Le film ne pointe pas du doigt les féministes (le film peut cependant irriter car il montre quelques féministes dans l'excès,tandis que les masculinistes interviewés sont tous modérés) et ne met pas les mouvements féministes et masculinistes en opposition. Il montre des réactions épidermiques à la simple mention du droit des hommes, il montre la censure que le sujet rencontre (le documentaire en a connu), il montre que le sujet est largement méconnu et sous-évalué, et il montre aussi la très mauvaise interprétation qui peut être faite de ces mouvements. Les membres sont insultés, traités de pro-viol, de fascistes, leurs mouvements sont traités de
hate groups, et leurs manifestations peuvent être violemment et illégalement censurées, sans aucune forme de dialogue. Encore une fois, certains mouvements masculinistes méritent probablement ces qualificatifs, et si vous allez chercher la pensée masculiniste sur un forum reddit ou dans la section 15~20 de jeuvideo.com vous ne serez forcément pas déçus du voyage, mais ceux présentés dans ce documentaire m'ont paru censés et tout-à-fait écoutables.

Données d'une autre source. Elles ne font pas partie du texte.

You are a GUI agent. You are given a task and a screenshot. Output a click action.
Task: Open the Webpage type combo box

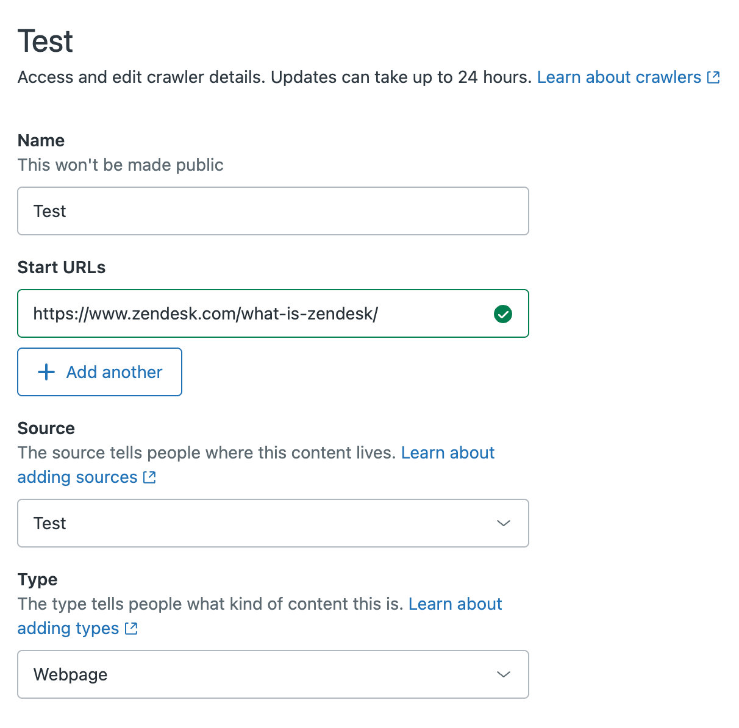[x=256, y=674]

Quelques pages en arrière, j'avais
tiqué sur certains propos d'une BD sur le masculinisme, et aujourd'hui je réitère. Notamment sur le fait que cette BD oppose masculinisme et féminisme : « les masculinistes s'opposent à l'émancipation des femmes », nous dit-elle, alors que je n'ai rien vu de tel dans le documentaire dont je parle, aucune protection de privilèges masculins (ces derniers ne sont pas niés), juste un message demandant à considérer
aussi les privilèges féminins. (Si « privilèges féminins » vous choque alors que « inégalités dont sont victime les hommes » ne vous a pas chagriné quand j'ai utilisé cette formule au début de mon message, alors que cela signifie la même chose, ça peut d’indiquer un biais : posez-vous la question. Personnellement j'ai hésité avant de l'écrire.) La BD nous dit aussi que « les masculinistes considèrent les femmes comme responsables de leur malheur », encore une chose que je n'ai pas du tout entendue dans ce reportage. Les causes des inégalités sont plutôt présentées comme culturelles, souvent à cause de rôles assignés aux représentants de chaque sexe : sur ce point, cela rejoint des propos féministes. Si je continue avec la BD,il y a encore d'autres affirmations qui ne collent pas avec le discours des personnes s'exprimant dans ce reportage : glorification de la virilité, renforcement des stéréotypes de genre, importance majeure accordée à la virilité…
Cela m'inquiète de voir diffusés des messages aussi peu nuancés. Dès lors que le mot « masculinisme » est marqué du sceau de l’infamie, il n'est plus possible de parler d'inégalités dont sont victimes les hommes, alors qu'elles existent. À côté des excès, il y a aussi des gens modérés avec des propos vraiment intéressants sur le masculinisme, on ne peut pas mettre tout le monde dans un même sac.
Je serais curieux de connaître l'avis d'autres personnes ayant vu ce documentaire.
PS : sur le sujet des hommes battus, le documentaire parle d'un homme sur quatre aux US, et d'une femme sur trois. En France les chiffres sont plutôt diffusés en « personne mourant sous les coups de son conjoint ou sa conjointe ». Par curiosité, j'ai fait une recherche sur Internet, pour aboutir plusieurs fois aux mêmes chiffres : une femme meurt tous les trois jours, un homme tous les quatorze jours, c'est moins fréquent mais loin d'être inexistant, pourtant on n'en entend pas parler. 80 000 hommes seraient victimes de violence conjugale, et il n'y aurait aucun centre en France pour les accueillir. En cela, il est juste de parler d'inégalité.